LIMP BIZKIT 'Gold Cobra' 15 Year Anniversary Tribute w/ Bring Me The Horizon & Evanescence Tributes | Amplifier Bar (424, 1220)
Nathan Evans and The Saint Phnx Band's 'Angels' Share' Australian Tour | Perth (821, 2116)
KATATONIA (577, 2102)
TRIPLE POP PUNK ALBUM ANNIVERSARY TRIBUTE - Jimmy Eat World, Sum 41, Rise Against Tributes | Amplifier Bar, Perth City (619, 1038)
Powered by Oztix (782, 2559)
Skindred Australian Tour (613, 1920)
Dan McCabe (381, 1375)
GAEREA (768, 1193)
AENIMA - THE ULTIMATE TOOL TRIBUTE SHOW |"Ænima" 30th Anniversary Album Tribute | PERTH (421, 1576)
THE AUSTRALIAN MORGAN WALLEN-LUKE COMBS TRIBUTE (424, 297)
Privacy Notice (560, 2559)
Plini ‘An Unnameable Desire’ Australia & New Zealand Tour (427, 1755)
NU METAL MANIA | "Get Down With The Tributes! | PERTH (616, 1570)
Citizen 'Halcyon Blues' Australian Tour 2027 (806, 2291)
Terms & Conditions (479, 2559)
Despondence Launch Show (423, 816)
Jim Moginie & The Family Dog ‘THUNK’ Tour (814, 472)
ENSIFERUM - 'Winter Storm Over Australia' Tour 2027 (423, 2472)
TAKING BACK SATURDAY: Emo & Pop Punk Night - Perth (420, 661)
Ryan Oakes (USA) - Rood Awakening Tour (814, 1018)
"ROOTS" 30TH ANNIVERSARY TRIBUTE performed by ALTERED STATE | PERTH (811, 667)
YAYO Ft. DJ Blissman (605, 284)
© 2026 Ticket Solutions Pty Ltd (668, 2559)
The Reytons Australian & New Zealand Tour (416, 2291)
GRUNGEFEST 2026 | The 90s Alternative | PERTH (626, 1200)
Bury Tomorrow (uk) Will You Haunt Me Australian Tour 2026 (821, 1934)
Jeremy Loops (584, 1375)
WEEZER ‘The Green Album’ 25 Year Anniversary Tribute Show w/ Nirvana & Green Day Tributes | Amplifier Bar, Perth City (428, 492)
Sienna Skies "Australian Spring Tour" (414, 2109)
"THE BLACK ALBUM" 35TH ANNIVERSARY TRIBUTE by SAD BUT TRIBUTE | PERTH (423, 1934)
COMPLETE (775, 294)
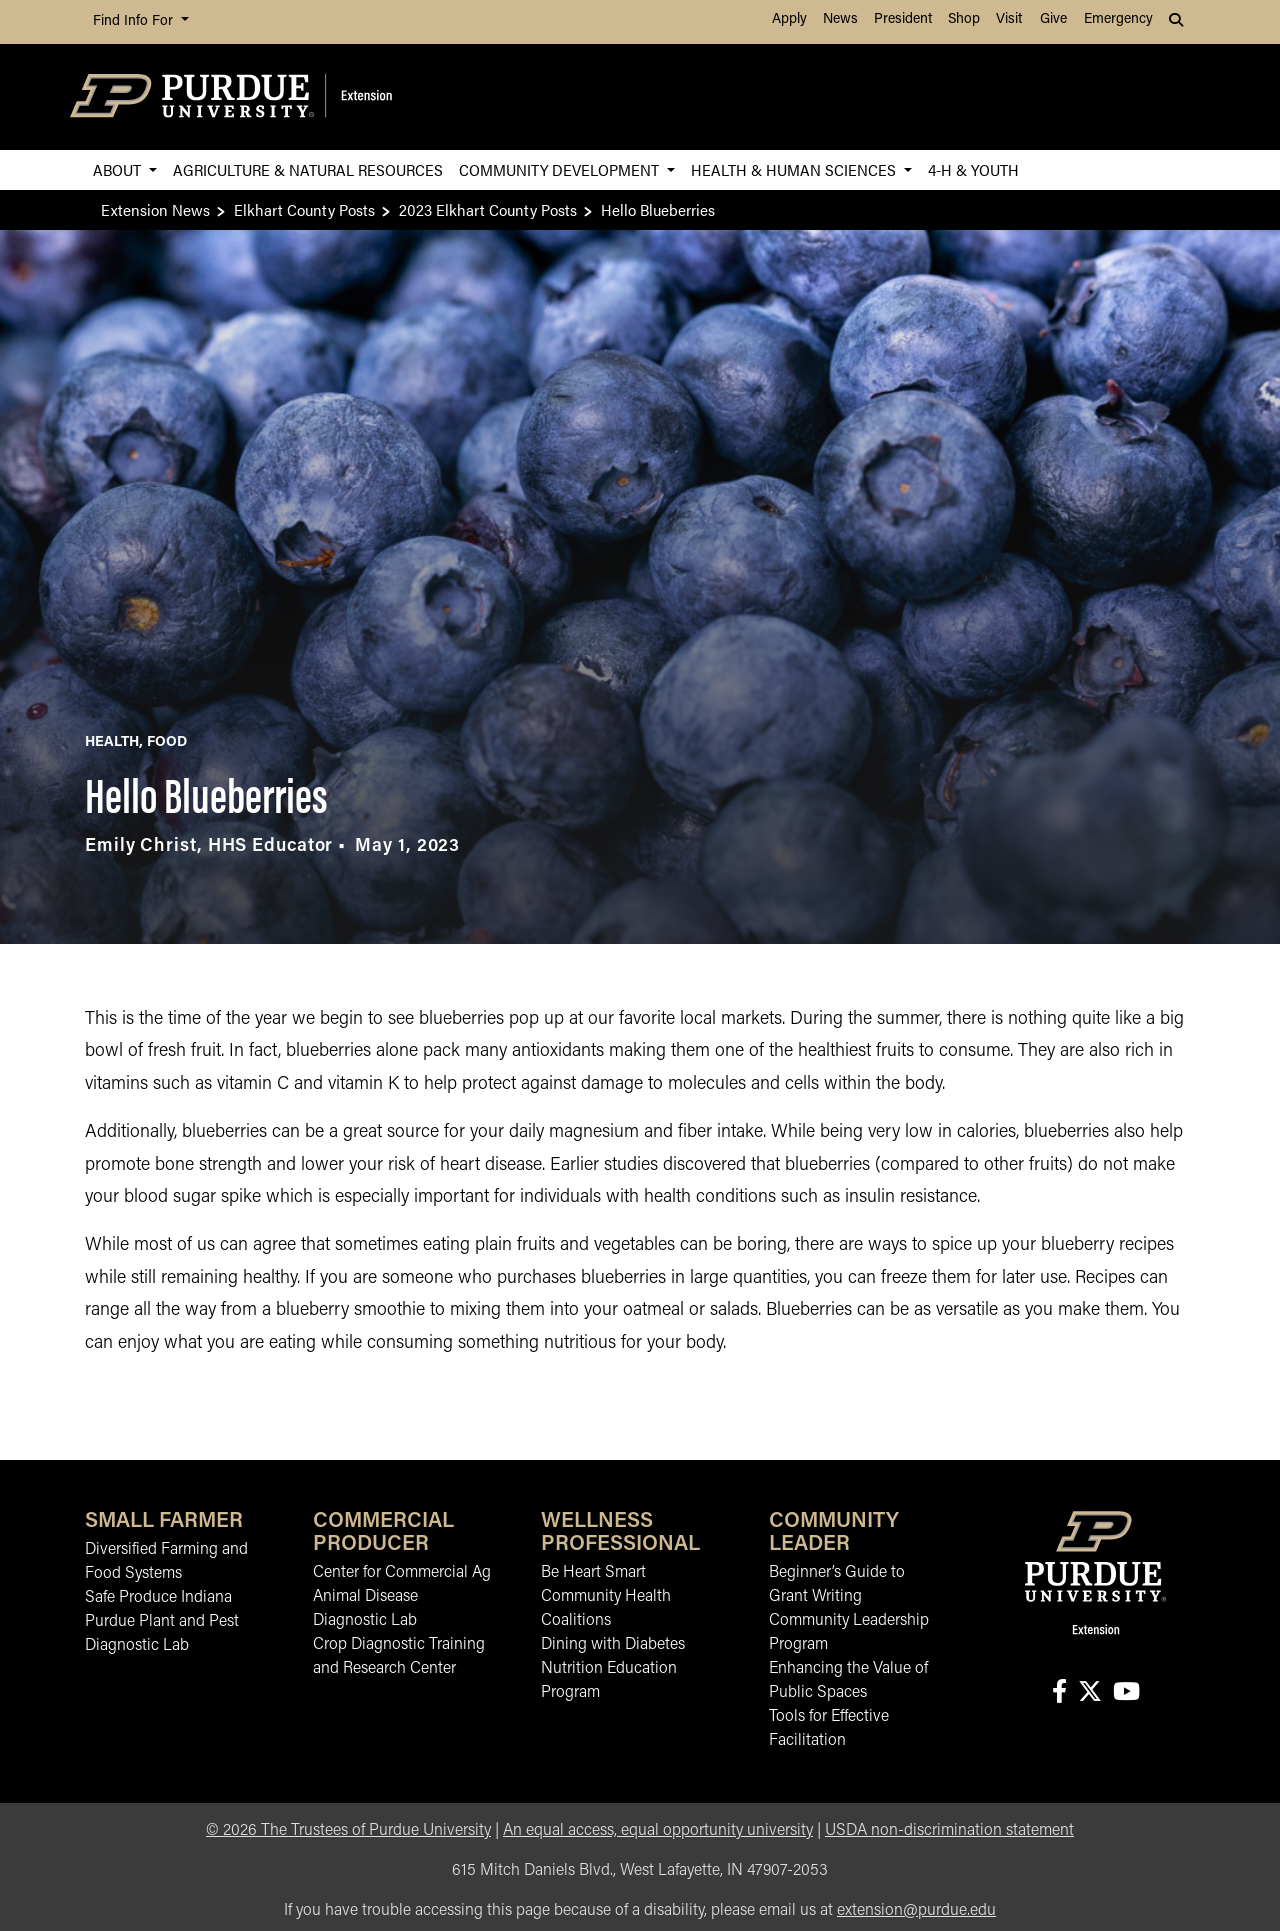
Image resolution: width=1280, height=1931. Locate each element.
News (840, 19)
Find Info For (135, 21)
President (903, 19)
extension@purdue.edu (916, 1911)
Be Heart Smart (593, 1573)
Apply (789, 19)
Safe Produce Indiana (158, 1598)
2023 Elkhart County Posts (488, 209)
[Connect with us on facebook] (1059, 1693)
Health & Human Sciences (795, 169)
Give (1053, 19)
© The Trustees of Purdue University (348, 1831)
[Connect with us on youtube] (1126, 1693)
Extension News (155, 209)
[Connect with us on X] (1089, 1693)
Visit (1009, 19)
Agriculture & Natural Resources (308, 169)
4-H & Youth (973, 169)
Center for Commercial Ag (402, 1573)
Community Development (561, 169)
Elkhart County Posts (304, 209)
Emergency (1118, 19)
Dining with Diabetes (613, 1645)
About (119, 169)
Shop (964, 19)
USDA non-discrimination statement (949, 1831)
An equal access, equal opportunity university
_____
Format the rows above as a JSON list of strings, one string per line, with blank lines and the picture left out.

*Response*:
[
  "LIMP BIZKIT 'Gold Cobra' 15 Year Anniversary Tribute w/ Bring Me The Horizon & Evanescence Tributes | Amplifier Bar (424, 1220)",
  "Nathan Evans and The Saint Phnx Band's 'Angels' Share' Australian Tour | Perth (821, 2116)",
  "KATATONIA (577, 2102)",
  "TRIPLE POP PUNK ALBUM ANNIVERSARY TRIBUTE - Jimmy Eat World, Sum 41, Rise Against Tributes | Amplifier Bar, Perth City (619, 1038)",
  "Powered by Oztix (782, 2559)",
  "Skindred Australian Tour (613, 1920)",
  "Dan McCabe (381, 1375)",
  "GAEREA (768, 1193)",
  "AENIMA - THE ULTIMATE TOOL TRIBUTE SHOW |\"Ænima\" 30th Anniversary Album Tribute | PERTH (421, 1576)",
  "THE AUSTRALIAN MORGAN WALLEN-LUKE COMBS TRIBUTE (424, 297)",
  "Privacy Notice (560, 2559)",
  "Plini ‘An Unnameable Desire’ Australia & New Zealand Tour (427, 1755)",
  "NU METAL MANIA | \"Get Down With The Tributes! | PERTH (616, 1570)",
  "Citizen 'Halcyon Blues' Australian Tour 2027 (806, 2291)",
  "Terms & Conditions (479, 2559)",
  "Despondence Launch Show (423, 816)",
  "Jim Moginie & The Family Dog ‘THUNK’ Tour (814, 472)",
  "ENSIFERUM - 'Winter Storm Over Australia' Tour 2027 (423, 2472)",
  "TAKING BACK SATURDAY: Emo & Pop Punk Night - Perth (420, 661)",
  "Ryan Oakes (USA) - Rood Awakening Tour (814, 1018)",
  "\"ROOTS\" 30TH ANNIVERSARY TRIBUTE performed by ALTERED STATE | PERTH (811, 667)",
  "YAYO Ft. DJ Blissman (605, 284)",
  "© 2026 Ticket Solutions Pty Ltd (668, 2559)",
  "The Reytons Australian & New Zealand Tour (416, 2291)",
  "GRUNGEFEST 2026 | The 90s Alternative | PERTH (626, 1200)",
  "Bury Tomorrow (uk) Will You Haunt Me Australian Tour 2026 (821, 1934)",
  "Jeremy Loops (584, 1375)",
  "WEEZER ‘The Green Album’ 25 Year Anniversary Tribute Show w/ Nirvana & Green Day Tributes | Amplifier Bar, Perth City (428, 492)",
  "Sienna Skies \"Australian Spring Tour\" (414, 2109)",
  "\"THE BLACK ALBUM\" 35TH ANNIVERSARY TRIBUTE by SAD BUT TRIBUTE | PERTH (423, 1934)",
  "COMPLETE (775, 294)",
  "Image resolution: width=1280, height=1931. Locate each element.",
  "News (840, 19)",
  "Find Info For (135, 21)",
  "President (903, 19)",
  "extension@purdue.edu (916, 1911)",
  "Be Heart Smart (593, 1573)",
  "Apply (789, 19)",
  "Safe Produce Indiana (158, 1598)",
  "2023 Elkhart County Posts (488, 209)",
  "[Connect with us on facebook] (1059, 1693)",
  "Health & Human Sciences (795, 169)",
  "Give (1053, 19)",
  "© The Trustees of Purdue University (348, 1831)",
  "[Connect with us on youtube] (1126, 1693)",
  "Extension News (155, 209)",
  "[Connect with us on X] (1089, 1693)",
  "Visit (1009, 19)",
  "Agriculture & Natural Resources (308, 169)",
  "4-H & Youth (973, 169)",
  "Center for Commercial Ag (402, 1573)",
  "Community Development (561, 169)",
  "Elkhart County Posts (304, 209)",
  "Emergency (1118, 19)",
  "Dining with Diabetes (613, 1645)",
  "About (119, 169)",
  "Shop (964, 19)",
  "USDA non-discrimination statement (949, 1831)",
  "An equal access, equal opportunity university"
]